Il pietrisco stabilizzato è uno dei materiali più utilizzati nel settore delle costruzioni e delle infrastrutture, soprattutto quando è necessario realizzare superfici stabili, resistenti e durature nel tempo. Grazie alle sue caratteristiche tecniche, rappresenta una soluzione efficace per strade, piazzali e sottofondi, sia in ambito civile che industriale. È particolarmente indicato nelle opere in cui è necessario un materiale drenante ma allo stesso tempo solido.
Cos’è il pietrisco stabilizzato
Dal punto di vista tecnico, il pietrisco stabilizzato è una miscela di materiali inerti come ghiaia, pietrisco e sabbia, selezionati con cura e combinati in modo da ottenere una granulometria continua. Questa composizione permette ai diversi elementi di incastrarsi tra loro in maniera naturale, creando una struttura compatta che, una volta stesa correttamente, garantisce un’elevata stabilità. Proprio questa caratteristica lo distingue dal semplice ghiaietto, che tende a muoversi e a deformarsi sotto carico o in presenza di acqua.

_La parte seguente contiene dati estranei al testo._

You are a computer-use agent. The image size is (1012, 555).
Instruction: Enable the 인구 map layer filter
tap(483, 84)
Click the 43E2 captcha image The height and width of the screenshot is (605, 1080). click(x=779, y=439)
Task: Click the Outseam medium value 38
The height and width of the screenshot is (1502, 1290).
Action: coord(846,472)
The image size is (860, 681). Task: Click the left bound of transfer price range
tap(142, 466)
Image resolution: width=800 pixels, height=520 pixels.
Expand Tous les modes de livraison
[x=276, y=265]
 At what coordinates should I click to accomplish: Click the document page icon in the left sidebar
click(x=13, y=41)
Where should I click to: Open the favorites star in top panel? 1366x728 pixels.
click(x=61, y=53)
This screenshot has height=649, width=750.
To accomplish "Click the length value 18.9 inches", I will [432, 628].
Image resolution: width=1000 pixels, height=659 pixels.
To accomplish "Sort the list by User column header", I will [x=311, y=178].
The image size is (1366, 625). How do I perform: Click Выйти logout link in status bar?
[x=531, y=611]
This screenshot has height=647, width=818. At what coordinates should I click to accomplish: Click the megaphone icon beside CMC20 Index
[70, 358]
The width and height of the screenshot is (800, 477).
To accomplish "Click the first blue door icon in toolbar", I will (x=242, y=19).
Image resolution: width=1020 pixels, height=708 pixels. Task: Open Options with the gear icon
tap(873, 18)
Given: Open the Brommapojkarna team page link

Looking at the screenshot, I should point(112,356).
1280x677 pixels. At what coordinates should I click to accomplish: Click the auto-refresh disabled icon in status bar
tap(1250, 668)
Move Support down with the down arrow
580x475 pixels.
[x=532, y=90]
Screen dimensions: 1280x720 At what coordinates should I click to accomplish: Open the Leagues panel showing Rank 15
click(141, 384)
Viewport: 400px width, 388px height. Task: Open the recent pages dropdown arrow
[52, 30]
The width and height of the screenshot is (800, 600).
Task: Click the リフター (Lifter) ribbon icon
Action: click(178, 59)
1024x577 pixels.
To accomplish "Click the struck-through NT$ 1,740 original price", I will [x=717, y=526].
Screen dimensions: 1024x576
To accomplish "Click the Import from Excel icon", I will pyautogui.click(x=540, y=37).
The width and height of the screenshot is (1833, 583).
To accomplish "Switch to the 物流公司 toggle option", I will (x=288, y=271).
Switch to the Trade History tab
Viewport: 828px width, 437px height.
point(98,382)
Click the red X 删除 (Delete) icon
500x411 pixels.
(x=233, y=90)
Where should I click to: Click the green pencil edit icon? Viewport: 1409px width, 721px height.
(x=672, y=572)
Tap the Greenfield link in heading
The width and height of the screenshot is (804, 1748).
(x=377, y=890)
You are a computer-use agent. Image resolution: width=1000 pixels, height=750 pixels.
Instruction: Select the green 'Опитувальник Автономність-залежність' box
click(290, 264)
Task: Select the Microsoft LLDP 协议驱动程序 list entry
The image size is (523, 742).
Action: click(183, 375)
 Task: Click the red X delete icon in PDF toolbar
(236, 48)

Uno degli aspetti più apprezzati del pietrisco stabilizzato è la sua capacità di drenaggio. La struttura granulare consente all’acqua piovana di defluire facilmente, riducendo il rischio di ristagni e di danni dovuti al gelo o all’erosione. Allo stesso tempo, il materiale mantiene una buona coesione, evitando la formazione di solchi e avvallamenti anche dopo un uso prolungato. Questa combinazione di drenabilità e compattezza contribuisce in modo significativo alla durabilità dell’opera.
Campi di applicazione del pietrisco stabilizzato
Il pietrisco stabilizzato è un materiale affidabile e versatile, capace di rispondere a diverse esigenze costruttive. Il suo impiego è molto diffuso nella realizzazione di strade bianche, strade rurali e viabilità secondaria, dove è fondamentale assicurare una buona resistenza al traffico senza ricorrere necessariamente all’asfalto. Viene utilizzato anche come sottofondo per pavimentazioni stradali, industriali o civili, perché è in grado di distribuire i carichi in modo uniforme e di migliorare la portanza del terreno. Il pietrisco stabilizzato è usato anche per piazzali, parcheggi, aree di manovra e percorsi ciclopedonali, contesti in cui si cerca un equilibrio tra funzionalità, stabilità ed estetica.
Inoltre, la facilità di posa di questo materiale consente di ridurre i tempi di cantiere, rendendolo adatto sia per interventi rapidi sia per opere più strutturate.
Il pietrisco stabilizzato di Peroglio
Il calcare e la dolomite (doppio carbonato di calcio e magnesio) estratti da Peroglio sono minerali di elevata qualità e straordinaria versatilità, ampiamente utilizzati nell’edilizia e nella realizzazione di infrastrutture. Grazie alle loro caratteristiche chimico-fisiche, trovano impiego come pietrisco stabilizzato nella costruzione di sottofondi stradali, massicciate ferroviarie, fondazioni e opere marittime, garantendo stabilità e durabilità nel tempo.
Inoltre vengono utilizzati nella produzione di asfalti e conglomerati bituminosi, migliorando la resistenza all’usura e alla deformazione delle superfici soggette a traffico intenso, anche pesante.
La disponibilità di diverse granulometrie consente di ottenere pietrisco stabilizzato con caratteristiche tecniche specifiche, adattabili alle esigenze progettuali più varie.